In short, with the key in the closed position, the inverter will understand that it is no longer operating with the utility's electrical network and needs to change its behavior to operate in parallel with the diesel generator.

In this case, the diesel-solar system constitutes what we call a microgrid, which is an autonomous network that operates in an islanded manner, disconnected from the public electricity grid, with its own energy sources.

For the inverter to be able to operate in this mode with two options (connected to the grid or connected to the diesel generator) it is necessary to parameterize it so that it understands the signals received at the GPIO port and mainly so that the inverter changes its behavior accordingly. with the main source present (mains or generator).

Figure 15 shows how the SolarEdge inverter GPIO port is configured to understand the relay signals with an NO switch in this operating mode. Next, we configure the power control modes, as illustrated in Figures 16 and 17. There are two modes that can be used: power x frequency or power x voltage. These operating modes are already pre-configured in the inverter, but can be parameterized according to each application.

The power x frequency control mode is most recommended when operating the inverter in parallel with a rotating machine. Rotating machines have their rotation frequency changed depending on the load. The increase in the power consumed by the generator causes its output frequency to decrease. Conversely, reducing power causes an increase in frequency.

This natural behavior of the generator can be used as a control signal for the inverter. The decrease in frequency signals that the generator is heavily loaded, therefore it is desirable to have solar generation to reduce the load on the generator.

On the other hand, the increase in frequency signals that there is excess power in the system and the generator works with little load, indicating that the power of the photovoltaic system must be reduced in order to avoid excess energy in the system, which cannot be absorbed by the generator.

The power x frequency control strategy can be understood through the P x ​​F curve. This generation curve is followed by the inverter when this operating mode is selected. As seen in Figure 18, for frequencies up to 60,2 Hz the photovoltaic system can generate 100% of its power.

When the frequency increases above 60,2 Hz, signaling that there is excess energy in the system, the power of the photovoltaic inverter will be gradually reduced until the system frequency reaches 61,2 Hz, when the inverter power will be zero.

Larger solar-diesel systems

The P x ​​F control system shown above works well in small microgrids, typically with a few inverters operating in parallel with a single diesel generator. In larger, higher-power systems, where there are multiple diesel generators or multiple inverters, the frequency-based power control solution may not be robust enough to provide maximum reliability for system operation.

In such cases, it is recommended to have a system called a power plant controller (PPC).

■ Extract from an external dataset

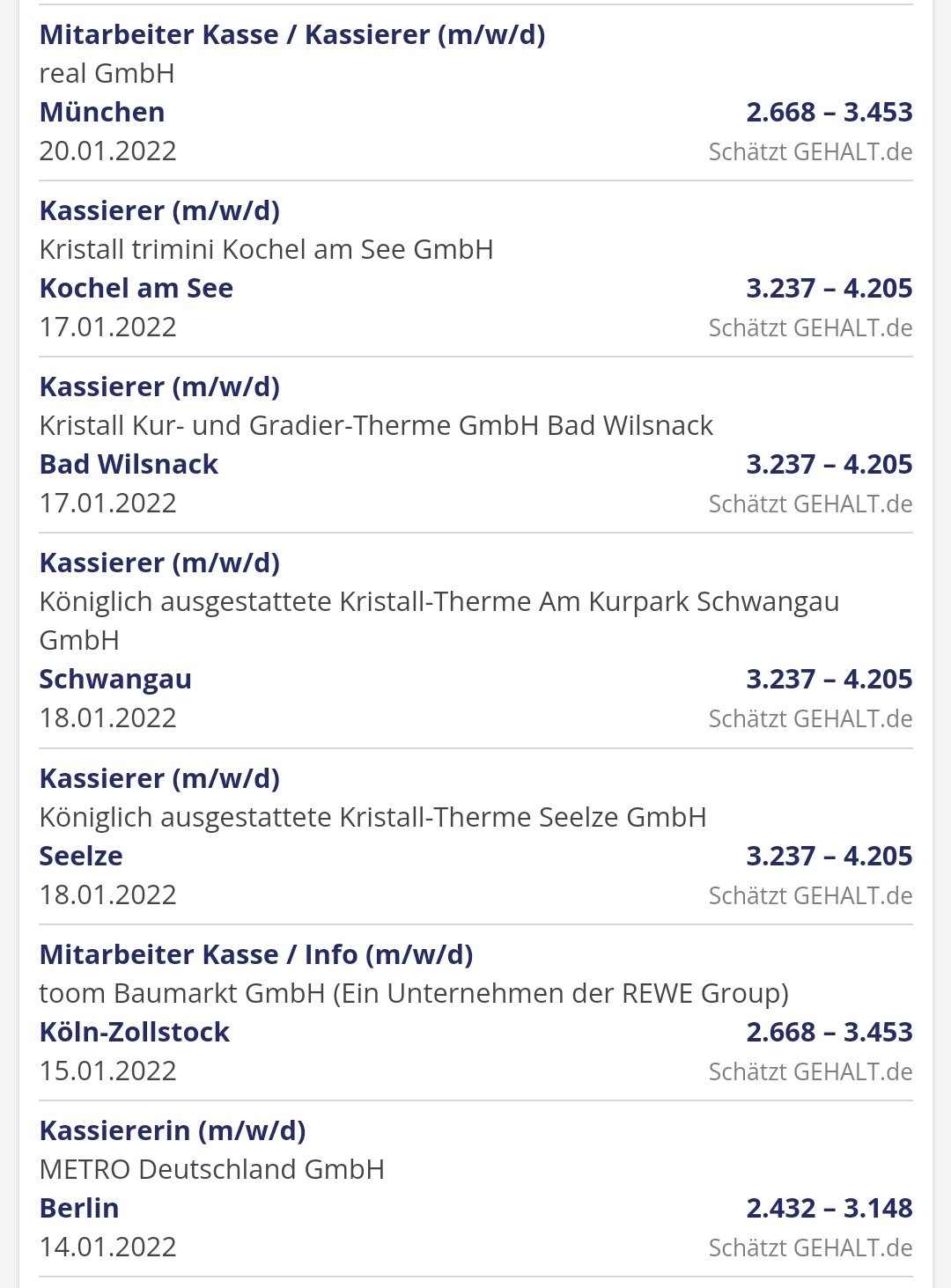
Task: Select the Köln-Zollstock location link
Action: tap(135, 1032)
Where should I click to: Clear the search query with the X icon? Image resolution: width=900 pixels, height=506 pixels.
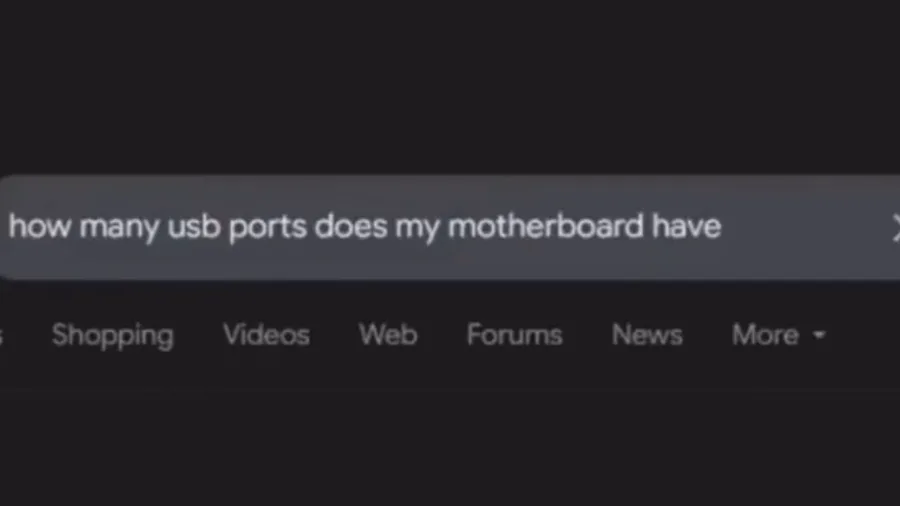click(x=895, y=228)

This controller can have many functions, but in this specific case of solar-diesel integration, it basically reads the power consumed by the load and regulates the generation of the PV system through communication lines. The big difference in relation to power x frequency control is that there is direct communication to send command signals from the PCC to the inverters.

The way the PPC communicates with the inverters can vary from one manufacturer to another. Taking SolarEdge’s solution as an example, a “leader” inverter communicates directly with the PPC, while the other “follower” inverters communicate with the “leader” to receive instructions. The PPC is the brain of the system. It ensures that the diesel generation never falls below the generator’s lower power threshold (typically around 30% of nominal power, as discussed earlier).

The inverters will receive command signals to reduce their output power whenever there is a reduction in the power consumed by the load and the minimum power of the diesel generator has been reached. With the use of plant controllers (PPC), it is possible to build large-capacity solar-diesel hybrid systems, capable of supplying consumers of any size in an isolated manner – disconnected from any public electricity grid: industrial plants, mining plants, rural properties or even a small town.